== WHAT IS REQUIRED ==
Rewrite the listing from the line with "At what coordinates" to the line with "pos(912,81)", both included, keeping the request wording unchanged. Multiply each coordinate in the answers by 2.05, round to whole numbers with halves going up, leave out the pictures, and give only those lines.

== EXERCISE MATERIALS ==
===============
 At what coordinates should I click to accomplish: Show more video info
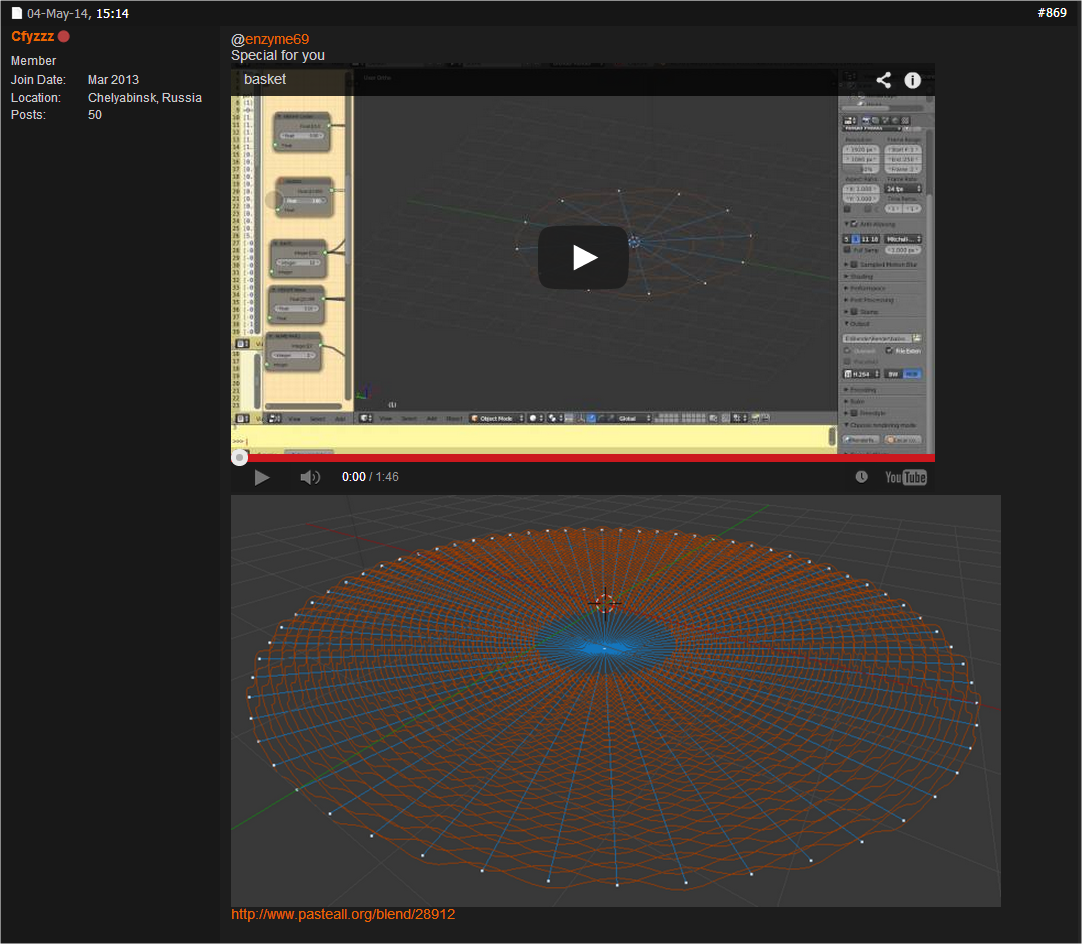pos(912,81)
===============
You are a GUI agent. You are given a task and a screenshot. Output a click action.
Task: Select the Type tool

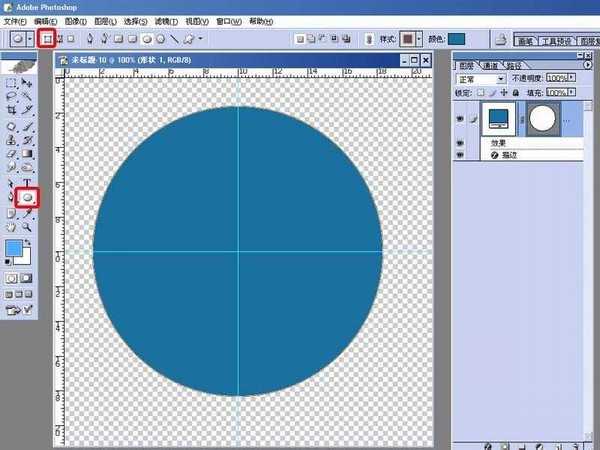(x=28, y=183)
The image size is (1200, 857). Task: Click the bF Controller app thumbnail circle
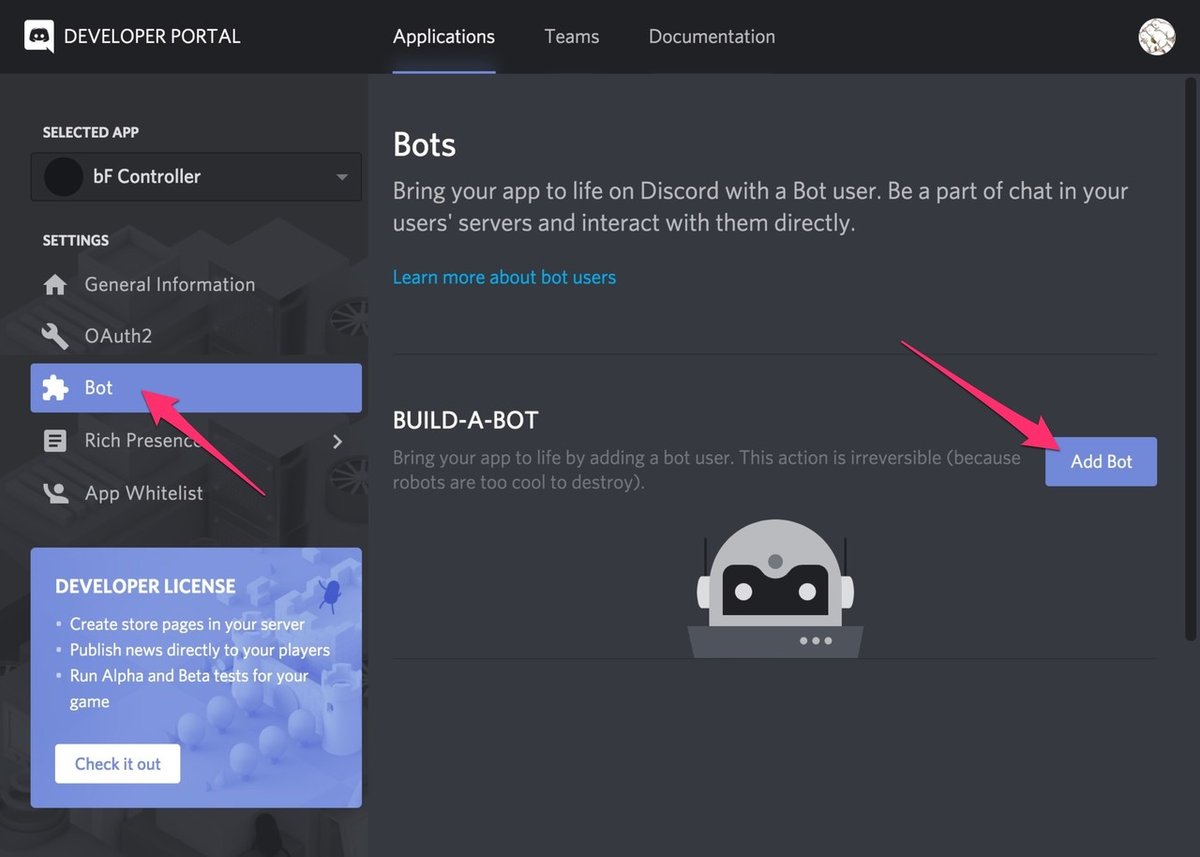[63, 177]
===============
== THE SOLUTION ==
 At what coordinates should I click to accomplish: Show more video info
pos(1870,166)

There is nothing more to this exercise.